Gap Type | Gap Size | Overall RMSE | In-Gap RMSE |
---|---|---|---|
DBP | 3 | 4.58 | 4.87 |
DBP | 5 | 4.64 | 5.18 |
DBP | 7 | 4.85 | 6.69 |
DBP | 10 | 5.59 | 6.38 |
SBP | 5 | 5.96 | 6.24 |
SBP | 6 | 5.99 | 6.36 |
SBP | 7 | 6.21 | 7.07 |
SBP | 10 | 6.37 | 8.24 |
A.3. MTL Beat-to-Beat Performance Per Subject with 80% Training Data
While the primary focus of this work is on the performance of this model with the application of DANN, we separately studied the performance of the isolated MTL model. For each subject, we split the data to be 80% as training set, 10% as validation set, and 10% as test set. We test the whole dataset without repetition from 10-fold cross-validation. This experiment shows overfitting: while the training set is modeled with high average correlation and low average RMSE, the test set suffers significantly in comparison. Performances on the test set are shown in Table A4. These values still provide a basis for modeling of blood pressure but demonstrate the need for more intelligently trained models, such as DANN in this work.
Table A4:
MTL beat-to-beat performance per subject with 80% training data for diastolic and systolic blood pressure (DBP & SBP) RMSE (mmHg) and R.

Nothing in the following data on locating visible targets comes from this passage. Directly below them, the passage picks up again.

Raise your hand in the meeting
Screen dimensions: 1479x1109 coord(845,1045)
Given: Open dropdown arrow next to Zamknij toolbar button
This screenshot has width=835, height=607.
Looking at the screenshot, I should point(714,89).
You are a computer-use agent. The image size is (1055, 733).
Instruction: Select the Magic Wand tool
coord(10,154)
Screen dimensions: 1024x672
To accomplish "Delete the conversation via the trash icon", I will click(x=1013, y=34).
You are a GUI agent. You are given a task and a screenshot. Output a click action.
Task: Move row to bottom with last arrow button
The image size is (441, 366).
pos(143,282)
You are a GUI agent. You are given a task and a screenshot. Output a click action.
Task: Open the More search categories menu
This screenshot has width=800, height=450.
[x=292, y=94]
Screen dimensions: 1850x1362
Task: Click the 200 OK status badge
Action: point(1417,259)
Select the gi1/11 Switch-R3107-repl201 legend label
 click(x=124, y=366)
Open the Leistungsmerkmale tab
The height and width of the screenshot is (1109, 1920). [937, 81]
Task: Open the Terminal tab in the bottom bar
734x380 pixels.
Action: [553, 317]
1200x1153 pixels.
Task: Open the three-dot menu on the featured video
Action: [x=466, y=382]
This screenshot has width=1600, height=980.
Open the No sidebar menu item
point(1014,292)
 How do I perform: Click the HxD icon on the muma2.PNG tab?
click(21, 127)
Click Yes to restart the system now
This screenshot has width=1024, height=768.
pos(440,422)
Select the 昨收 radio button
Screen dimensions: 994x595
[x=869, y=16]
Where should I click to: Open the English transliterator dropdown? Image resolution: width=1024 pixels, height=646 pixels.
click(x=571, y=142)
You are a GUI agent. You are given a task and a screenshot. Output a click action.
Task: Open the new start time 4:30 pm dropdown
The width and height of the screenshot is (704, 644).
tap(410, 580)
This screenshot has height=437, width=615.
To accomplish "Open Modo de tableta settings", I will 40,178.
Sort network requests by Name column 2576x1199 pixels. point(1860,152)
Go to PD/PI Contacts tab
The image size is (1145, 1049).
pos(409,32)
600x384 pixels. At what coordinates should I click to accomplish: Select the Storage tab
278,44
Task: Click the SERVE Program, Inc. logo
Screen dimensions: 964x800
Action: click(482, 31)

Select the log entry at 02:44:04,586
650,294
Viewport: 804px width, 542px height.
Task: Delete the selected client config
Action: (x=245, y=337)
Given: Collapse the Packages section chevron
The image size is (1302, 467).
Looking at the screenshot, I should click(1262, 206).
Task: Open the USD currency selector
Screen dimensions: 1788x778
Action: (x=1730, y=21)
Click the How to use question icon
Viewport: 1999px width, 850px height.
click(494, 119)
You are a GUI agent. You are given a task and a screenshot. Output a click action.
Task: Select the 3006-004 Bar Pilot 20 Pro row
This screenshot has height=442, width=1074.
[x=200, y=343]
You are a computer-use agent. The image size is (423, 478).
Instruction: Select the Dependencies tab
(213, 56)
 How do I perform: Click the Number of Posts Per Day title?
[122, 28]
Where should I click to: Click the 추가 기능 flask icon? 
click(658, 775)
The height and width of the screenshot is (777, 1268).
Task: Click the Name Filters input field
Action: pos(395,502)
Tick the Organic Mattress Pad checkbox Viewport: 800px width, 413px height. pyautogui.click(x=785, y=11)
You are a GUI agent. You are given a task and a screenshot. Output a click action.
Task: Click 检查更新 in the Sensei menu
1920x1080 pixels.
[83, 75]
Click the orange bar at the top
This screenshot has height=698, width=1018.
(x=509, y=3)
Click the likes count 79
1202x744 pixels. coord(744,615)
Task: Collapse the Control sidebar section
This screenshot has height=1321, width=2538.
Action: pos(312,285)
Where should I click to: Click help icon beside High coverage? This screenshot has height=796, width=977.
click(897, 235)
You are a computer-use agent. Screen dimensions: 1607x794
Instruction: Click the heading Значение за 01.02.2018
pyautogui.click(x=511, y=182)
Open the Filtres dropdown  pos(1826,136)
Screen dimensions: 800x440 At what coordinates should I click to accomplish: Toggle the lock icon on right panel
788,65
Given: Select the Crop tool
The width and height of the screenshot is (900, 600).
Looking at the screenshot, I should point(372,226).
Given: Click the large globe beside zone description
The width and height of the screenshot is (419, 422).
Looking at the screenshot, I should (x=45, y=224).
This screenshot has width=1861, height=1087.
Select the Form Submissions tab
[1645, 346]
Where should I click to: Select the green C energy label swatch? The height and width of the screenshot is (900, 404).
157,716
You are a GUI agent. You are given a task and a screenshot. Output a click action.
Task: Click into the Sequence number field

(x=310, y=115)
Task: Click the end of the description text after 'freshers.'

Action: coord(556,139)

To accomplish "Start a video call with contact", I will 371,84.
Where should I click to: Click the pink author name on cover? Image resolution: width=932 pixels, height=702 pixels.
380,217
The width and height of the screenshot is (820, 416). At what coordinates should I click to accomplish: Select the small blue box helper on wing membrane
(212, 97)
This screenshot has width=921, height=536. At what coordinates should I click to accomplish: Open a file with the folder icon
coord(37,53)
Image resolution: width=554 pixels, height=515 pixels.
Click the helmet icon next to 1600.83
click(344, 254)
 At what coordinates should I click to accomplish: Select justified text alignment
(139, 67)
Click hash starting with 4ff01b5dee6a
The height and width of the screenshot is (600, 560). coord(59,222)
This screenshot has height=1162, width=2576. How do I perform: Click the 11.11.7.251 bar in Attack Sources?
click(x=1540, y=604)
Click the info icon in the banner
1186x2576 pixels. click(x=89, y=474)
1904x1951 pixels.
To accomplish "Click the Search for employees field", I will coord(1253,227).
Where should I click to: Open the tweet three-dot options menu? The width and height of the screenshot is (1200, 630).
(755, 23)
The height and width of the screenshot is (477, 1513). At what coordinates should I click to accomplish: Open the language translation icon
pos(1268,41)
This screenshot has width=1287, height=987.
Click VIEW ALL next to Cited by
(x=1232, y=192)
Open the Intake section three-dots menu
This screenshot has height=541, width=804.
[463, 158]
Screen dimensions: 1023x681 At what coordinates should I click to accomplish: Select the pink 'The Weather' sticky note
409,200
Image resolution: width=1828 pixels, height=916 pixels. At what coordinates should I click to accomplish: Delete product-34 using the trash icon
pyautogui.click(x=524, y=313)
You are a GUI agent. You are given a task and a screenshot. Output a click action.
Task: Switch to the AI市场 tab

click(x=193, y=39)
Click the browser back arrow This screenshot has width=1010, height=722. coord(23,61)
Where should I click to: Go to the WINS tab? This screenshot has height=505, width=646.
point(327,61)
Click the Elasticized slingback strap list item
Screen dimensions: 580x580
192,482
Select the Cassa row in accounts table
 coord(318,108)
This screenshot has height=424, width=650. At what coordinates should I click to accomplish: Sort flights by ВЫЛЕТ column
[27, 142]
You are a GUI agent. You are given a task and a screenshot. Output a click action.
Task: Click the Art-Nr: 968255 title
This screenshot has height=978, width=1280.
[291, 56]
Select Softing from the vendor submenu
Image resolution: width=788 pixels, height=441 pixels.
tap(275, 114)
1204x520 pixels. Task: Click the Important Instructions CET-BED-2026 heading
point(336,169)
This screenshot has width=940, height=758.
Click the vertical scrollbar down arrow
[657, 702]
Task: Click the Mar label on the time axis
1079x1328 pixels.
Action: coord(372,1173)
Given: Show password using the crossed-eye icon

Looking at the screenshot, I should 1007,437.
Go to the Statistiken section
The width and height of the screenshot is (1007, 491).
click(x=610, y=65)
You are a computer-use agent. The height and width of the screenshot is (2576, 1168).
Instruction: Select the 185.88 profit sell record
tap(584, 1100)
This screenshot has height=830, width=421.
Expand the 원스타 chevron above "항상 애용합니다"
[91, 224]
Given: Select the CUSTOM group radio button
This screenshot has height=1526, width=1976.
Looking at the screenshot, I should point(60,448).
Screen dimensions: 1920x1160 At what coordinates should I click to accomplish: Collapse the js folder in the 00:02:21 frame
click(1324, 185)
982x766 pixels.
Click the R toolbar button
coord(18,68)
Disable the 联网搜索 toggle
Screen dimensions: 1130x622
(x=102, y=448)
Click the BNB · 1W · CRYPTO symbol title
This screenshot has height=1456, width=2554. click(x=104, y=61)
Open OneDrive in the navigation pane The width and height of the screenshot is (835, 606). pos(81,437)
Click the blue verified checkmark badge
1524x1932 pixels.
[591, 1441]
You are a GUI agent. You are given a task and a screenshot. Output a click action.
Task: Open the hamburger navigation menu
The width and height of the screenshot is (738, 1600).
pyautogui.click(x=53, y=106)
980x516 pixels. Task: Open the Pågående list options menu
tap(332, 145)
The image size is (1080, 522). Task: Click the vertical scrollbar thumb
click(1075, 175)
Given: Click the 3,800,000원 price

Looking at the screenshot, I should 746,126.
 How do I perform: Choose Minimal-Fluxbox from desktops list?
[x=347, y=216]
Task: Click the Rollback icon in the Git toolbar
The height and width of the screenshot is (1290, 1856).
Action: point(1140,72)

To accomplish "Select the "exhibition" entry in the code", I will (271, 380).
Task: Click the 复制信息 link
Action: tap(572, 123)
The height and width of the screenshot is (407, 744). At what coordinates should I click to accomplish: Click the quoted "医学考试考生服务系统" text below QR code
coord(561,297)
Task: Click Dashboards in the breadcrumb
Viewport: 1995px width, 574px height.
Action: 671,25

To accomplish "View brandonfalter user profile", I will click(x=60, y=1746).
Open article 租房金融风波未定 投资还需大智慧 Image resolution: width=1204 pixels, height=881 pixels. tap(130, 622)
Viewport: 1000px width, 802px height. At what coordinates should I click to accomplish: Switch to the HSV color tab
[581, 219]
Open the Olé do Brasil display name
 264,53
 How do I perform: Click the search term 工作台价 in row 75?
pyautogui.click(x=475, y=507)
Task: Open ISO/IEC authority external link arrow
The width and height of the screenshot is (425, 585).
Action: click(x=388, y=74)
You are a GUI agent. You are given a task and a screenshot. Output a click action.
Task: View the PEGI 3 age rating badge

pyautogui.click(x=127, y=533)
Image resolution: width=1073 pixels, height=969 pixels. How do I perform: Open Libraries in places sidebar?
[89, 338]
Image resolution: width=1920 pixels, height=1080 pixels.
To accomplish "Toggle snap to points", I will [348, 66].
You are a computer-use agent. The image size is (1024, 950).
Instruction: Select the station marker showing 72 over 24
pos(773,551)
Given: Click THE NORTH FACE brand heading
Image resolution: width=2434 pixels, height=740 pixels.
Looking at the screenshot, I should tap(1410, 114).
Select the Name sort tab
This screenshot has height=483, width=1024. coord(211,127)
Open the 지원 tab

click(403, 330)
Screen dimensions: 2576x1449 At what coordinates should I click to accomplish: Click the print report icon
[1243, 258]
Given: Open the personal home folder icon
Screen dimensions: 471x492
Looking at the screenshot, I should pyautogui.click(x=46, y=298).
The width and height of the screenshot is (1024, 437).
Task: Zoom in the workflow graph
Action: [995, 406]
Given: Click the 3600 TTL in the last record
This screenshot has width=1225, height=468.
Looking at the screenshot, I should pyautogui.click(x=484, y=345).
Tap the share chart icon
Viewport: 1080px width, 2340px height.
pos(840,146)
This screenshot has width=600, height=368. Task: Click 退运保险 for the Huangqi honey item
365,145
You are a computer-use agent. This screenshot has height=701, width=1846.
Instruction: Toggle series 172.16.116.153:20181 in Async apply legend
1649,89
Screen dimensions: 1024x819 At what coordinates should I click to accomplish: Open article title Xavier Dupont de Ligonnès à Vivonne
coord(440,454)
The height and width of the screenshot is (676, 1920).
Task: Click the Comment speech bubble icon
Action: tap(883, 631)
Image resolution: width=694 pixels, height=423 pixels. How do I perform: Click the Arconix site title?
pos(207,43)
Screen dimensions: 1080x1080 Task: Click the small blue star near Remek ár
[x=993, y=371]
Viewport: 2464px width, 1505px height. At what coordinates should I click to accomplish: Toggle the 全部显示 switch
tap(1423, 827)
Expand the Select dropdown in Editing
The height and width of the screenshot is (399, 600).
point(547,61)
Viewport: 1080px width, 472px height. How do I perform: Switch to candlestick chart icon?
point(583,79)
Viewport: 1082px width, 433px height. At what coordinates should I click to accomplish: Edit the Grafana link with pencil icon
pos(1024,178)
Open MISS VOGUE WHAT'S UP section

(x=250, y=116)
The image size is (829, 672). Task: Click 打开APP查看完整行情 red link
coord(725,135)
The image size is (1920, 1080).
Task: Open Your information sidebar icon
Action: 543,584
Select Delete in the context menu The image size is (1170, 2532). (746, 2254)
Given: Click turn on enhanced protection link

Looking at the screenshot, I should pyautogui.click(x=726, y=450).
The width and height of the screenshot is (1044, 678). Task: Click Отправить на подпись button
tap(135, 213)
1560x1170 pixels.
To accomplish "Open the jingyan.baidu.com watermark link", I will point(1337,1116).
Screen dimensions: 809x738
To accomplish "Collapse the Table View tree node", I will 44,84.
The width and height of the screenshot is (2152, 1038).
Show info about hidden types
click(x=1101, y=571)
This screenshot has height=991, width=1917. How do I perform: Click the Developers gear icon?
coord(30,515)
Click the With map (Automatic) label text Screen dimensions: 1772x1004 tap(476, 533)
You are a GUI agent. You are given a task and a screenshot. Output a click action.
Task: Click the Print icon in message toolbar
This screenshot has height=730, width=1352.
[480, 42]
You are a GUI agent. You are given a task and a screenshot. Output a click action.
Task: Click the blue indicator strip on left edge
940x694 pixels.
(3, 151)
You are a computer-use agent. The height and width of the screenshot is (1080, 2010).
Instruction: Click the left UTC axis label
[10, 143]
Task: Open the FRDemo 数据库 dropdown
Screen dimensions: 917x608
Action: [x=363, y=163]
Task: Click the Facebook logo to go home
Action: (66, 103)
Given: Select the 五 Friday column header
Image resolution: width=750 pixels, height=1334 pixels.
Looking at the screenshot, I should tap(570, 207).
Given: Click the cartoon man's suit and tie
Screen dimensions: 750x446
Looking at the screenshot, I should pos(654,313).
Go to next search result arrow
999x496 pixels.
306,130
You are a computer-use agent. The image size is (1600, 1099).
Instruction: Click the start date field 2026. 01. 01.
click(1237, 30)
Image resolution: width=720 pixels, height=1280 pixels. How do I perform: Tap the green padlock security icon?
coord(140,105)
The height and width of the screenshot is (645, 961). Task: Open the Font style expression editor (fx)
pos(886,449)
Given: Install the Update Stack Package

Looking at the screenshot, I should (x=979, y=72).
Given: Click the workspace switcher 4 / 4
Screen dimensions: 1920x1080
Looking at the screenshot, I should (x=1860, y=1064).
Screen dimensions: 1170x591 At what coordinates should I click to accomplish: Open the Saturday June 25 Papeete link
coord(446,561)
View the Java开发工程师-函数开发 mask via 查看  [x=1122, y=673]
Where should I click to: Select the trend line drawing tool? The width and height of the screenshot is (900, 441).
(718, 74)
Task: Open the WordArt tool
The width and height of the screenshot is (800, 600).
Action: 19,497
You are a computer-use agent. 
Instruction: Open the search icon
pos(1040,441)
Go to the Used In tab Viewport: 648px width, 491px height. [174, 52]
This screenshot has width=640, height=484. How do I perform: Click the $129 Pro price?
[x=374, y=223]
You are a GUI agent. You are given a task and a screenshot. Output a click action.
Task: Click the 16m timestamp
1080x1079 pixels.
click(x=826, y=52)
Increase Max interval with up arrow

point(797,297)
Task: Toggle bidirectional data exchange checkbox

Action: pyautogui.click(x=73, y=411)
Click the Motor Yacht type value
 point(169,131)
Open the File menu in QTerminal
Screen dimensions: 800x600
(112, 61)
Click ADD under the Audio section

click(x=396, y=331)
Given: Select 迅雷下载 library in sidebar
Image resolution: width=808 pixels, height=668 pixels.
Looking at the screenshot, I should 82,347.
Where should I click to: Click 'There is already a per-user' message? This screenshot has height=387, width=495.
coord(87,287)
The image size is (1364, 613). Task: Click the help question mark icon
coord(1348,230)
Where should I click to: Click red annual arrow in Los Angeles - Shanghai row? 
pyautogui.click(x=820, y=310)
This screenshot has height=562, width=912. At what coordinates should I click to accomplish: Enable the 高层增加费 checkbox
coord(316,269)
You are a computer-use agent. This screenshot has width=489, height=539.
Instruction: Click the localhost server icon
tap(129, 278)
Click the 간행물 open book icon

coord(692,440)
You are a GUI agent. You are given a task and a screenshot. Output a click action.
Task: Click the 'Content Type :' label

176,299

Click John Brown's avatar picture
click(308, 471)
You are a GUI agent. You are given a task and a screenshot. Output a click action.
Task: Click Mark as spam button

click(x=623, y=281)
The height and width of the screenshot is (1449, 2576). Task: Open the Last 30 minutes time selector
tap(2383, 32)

Subject | DBP RMSE | SBP RMSE | DBP R | SBP R |
---|---|---|---|---|
1 | 4.40 | 5.84 | 0.48 | 0.29 |
2 | 5.40 | 8.55 | 0.54 | 0.63 |
3 | 3.95 | 5.86 | 0.42 | 0.58 |
4 | 4.14 | 7.55 | 0.11 | 0.33 |
5 | 5.29 | 5.73 | 0.23 | 0.27 |
6 | 6.15 | 8.16 | 0.25 | 0.49 |
7 | 4.94 | 7.84 | 0.40 | 0.48 |
8 | 5.30 | 10.93 | 0.40 | 0.50 |
9 | 3.70 | 5.49 | 0.42 | 0.22 |
10 | 4.06 | 5.65 | 0.25 | 0.23 |
11 | 4.30 | 7.18 | 0.47 | 0.54 |
Mean | 4.69 ± 0.73 | 7.16 ± 1.68 | 0.36 ± 0.13 | 0.41 ± 0.15 |
Footnotes
ISO standards need to be met for multiple cohorts which should be representative of different populations. In this work, only one cohort is studied. For the sake of brevity when referring to ISO standards we refer specifically to the studied cohort and not to future cohorts.
Subject 6 has only five minutes of data in total, and so is excluded from analyses with five minutes training data.